Even in the extreme salinity of the north arm, some extremophiles thrive. Peel the salty crust off an exposed microbialite, and there’s a thick, brown, smelly film. Signs of life.
“Tenants, lots of tenants,” Spear said. “We think they’re not the things that formed them, but the things that are living there now ... we call it builders versus inhabitants, or builders versus tenants.”
Those tenants are likely remnants of when the Great Salt Lake was one lake, before the causeway cut the lake in two.
And while that’s exciting for microbiologists, it’s also a signifies the vulnerability of life elsewhere in the lake. The north arm might still have some microscopic life, but to the birds, it’s essentially dead.
“Brine flies can’t live on the (microbialites) because they’re too salty,” said Maureen Frank, a doctoral student at the University of Utah, at a recent forum hosted by FRIENDS of the Great Salt Lake. “So from a shorebird’s point of view, this habitat up here is no longer available.”
The birds are losing habitat elsewhere on the lake, too. The southern Great Salt Lake is within a couple feet of an all-time low. (The north arm already reached its record low late last year.) As the water drops, salinity goes up and more microbialites become exposed. It threatens the entire food chain depending on those tiny organisms and the big rocks they build.

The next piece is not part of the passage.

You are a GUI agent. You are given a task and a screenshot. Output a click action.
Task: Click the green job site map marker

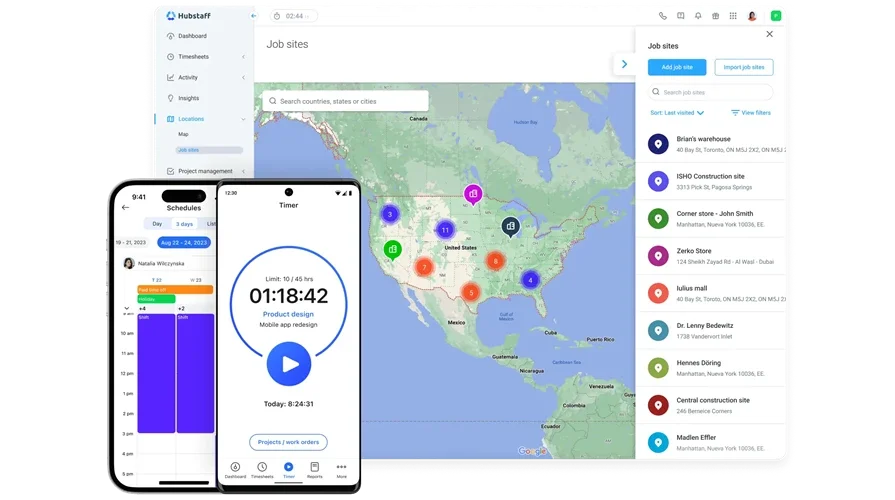tap(393, 248)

Given their vitality, Baxter said it’s “high time” for the lake’s microbialite communities to get attention from the world’s scientific community.
“It’s never been more obvious to me … how many different lenses we need to understand these things,” she said. “You can’t be a geologist and study them without thinking about biology. You can’t be a biologist and without thinking about the geology, and there’s a hell of a lot of chemistry going on.”
And with millions of birds depending on the lake’s geologic crusts, “You don’t get much more interdisciplinary than that,” she said.